§ **TASK TO CARRY OUT**
Rewrite the data starting at the line that has "The width and" and stopping after the line that has "Where should I click to: Tap", with "departure" replaced by "trip" and nothing else changed. Leave the pictures out of your answer.
== DATA SUPPLIED
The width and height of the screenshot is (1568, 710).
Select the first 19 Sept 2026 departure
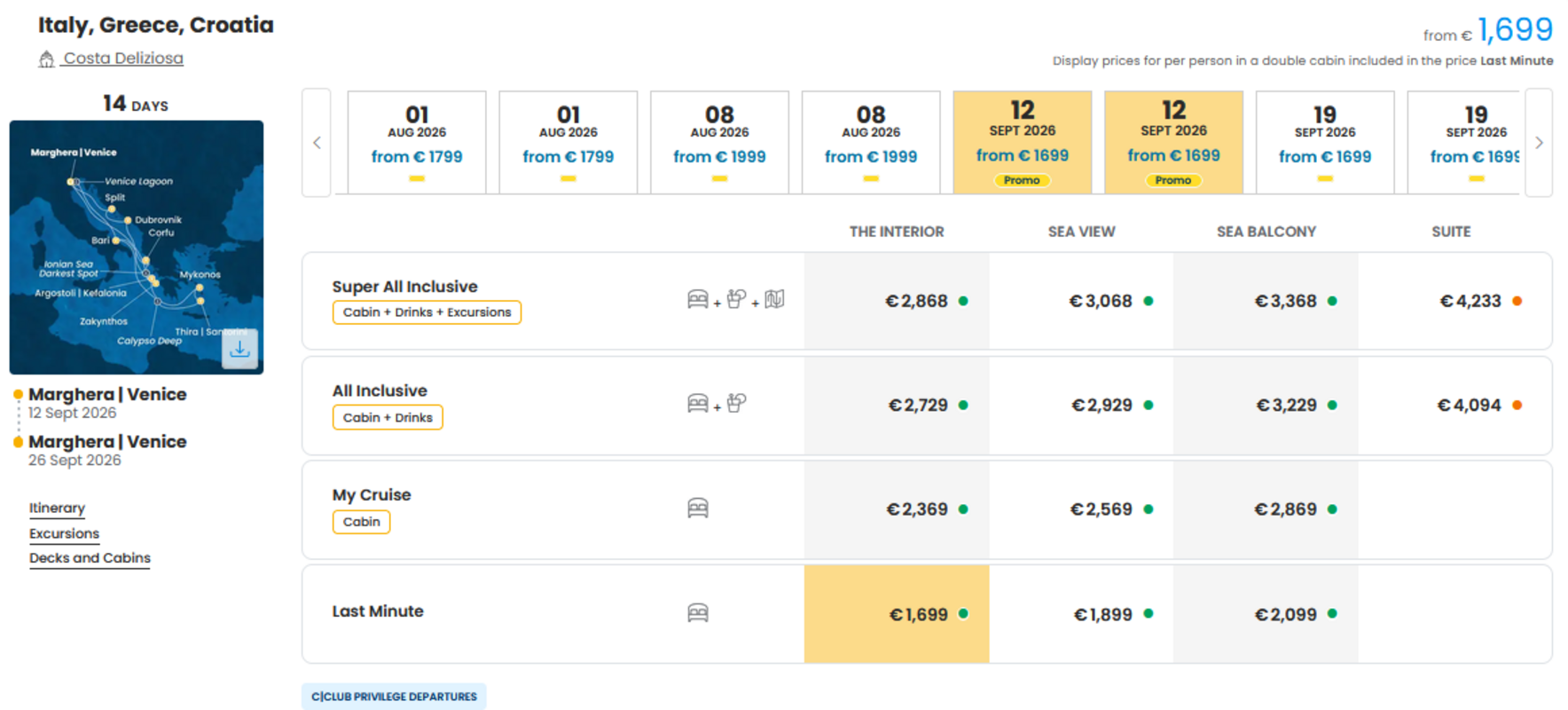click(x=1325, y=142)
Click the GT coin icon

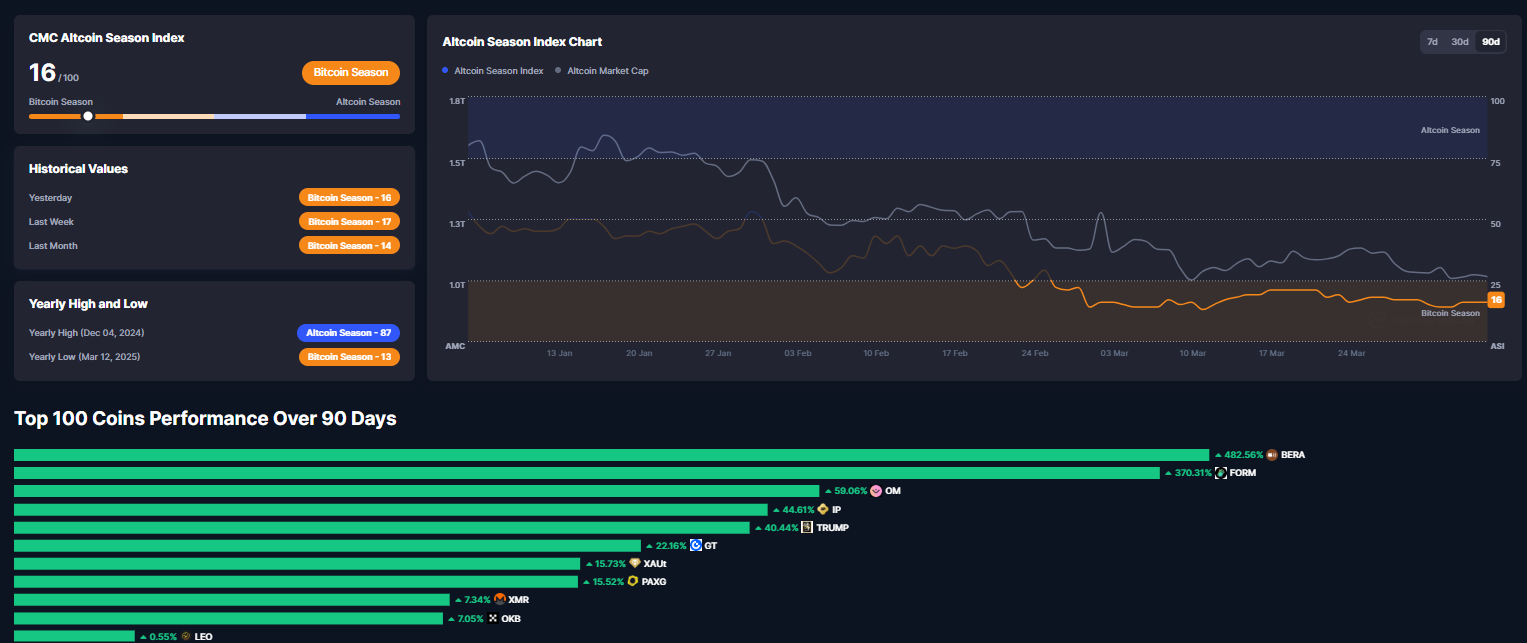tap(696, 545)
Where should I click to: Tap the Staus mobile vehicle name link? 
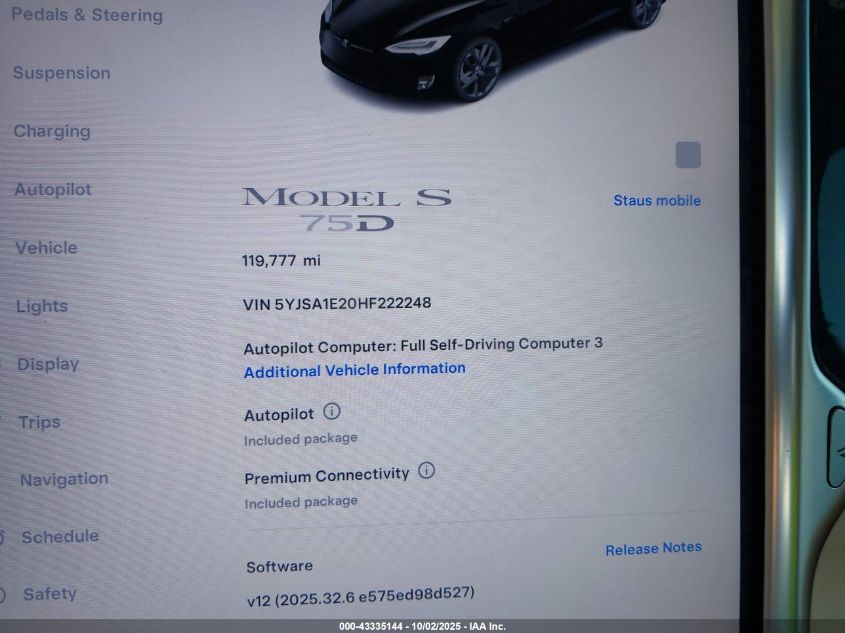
====
== DATA SUPPLIED
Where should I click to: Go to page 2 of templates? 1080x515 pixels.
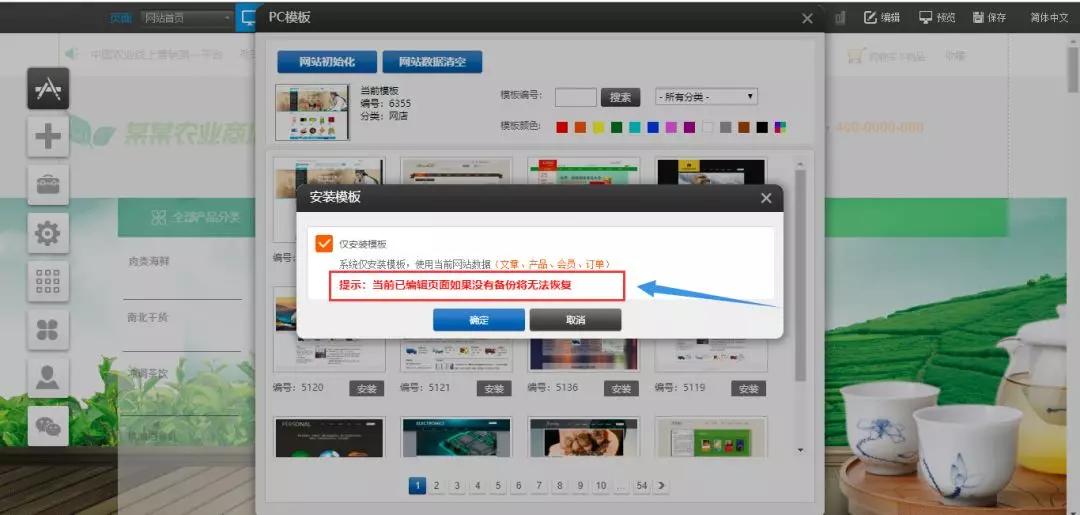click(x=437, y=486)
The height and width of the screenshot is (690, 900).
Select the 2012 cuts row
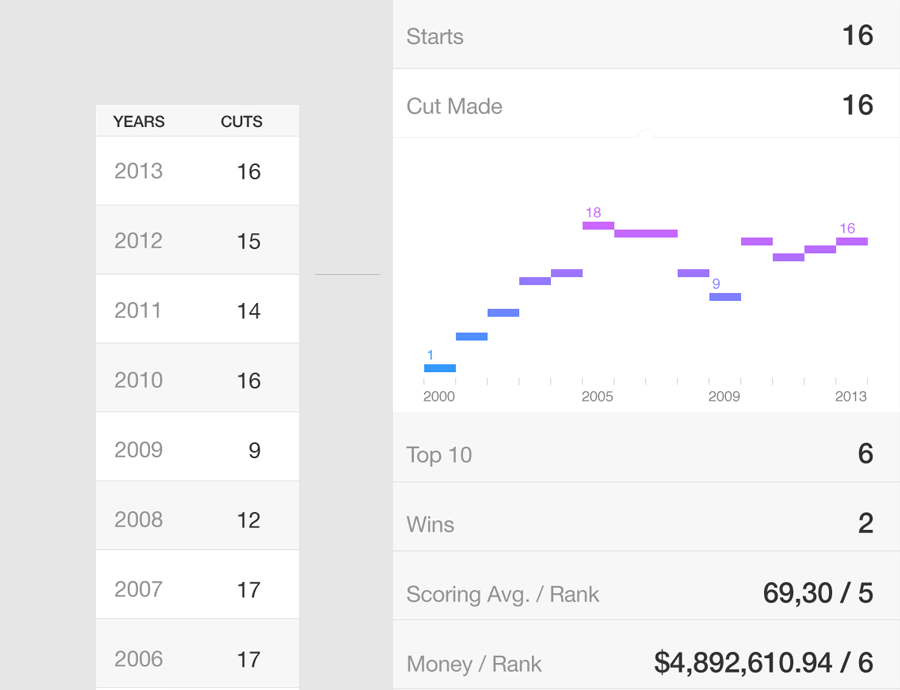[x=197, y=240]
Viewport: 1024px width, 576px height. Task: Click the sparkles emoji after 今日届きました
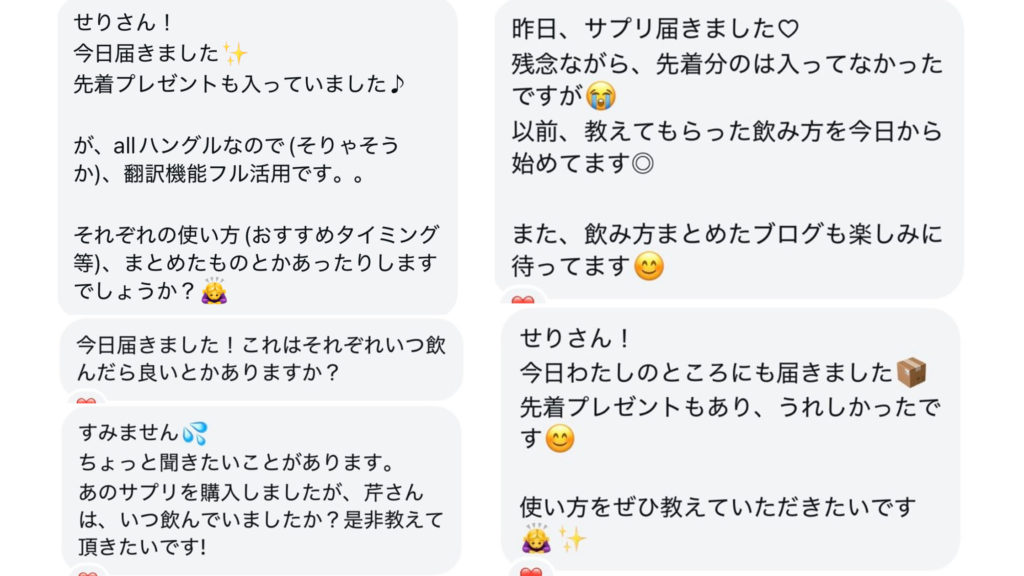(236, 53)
====
== DATA SUPPLIED
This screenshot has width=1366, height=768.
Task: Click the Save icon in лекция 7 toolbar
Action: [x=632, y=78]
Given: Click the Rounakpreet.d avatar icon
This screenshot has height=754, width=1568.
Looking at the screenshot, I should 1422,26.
====
§ **RESPONSE**
The width and height of the screenshot is (1568, 710).
Select the first 19 Sept 2026 trip
click(x=1325, y=142)
Click the GT coin icon

tap(696, 545)
Where should I click to: Tap the Staus mobile vehicle name link? 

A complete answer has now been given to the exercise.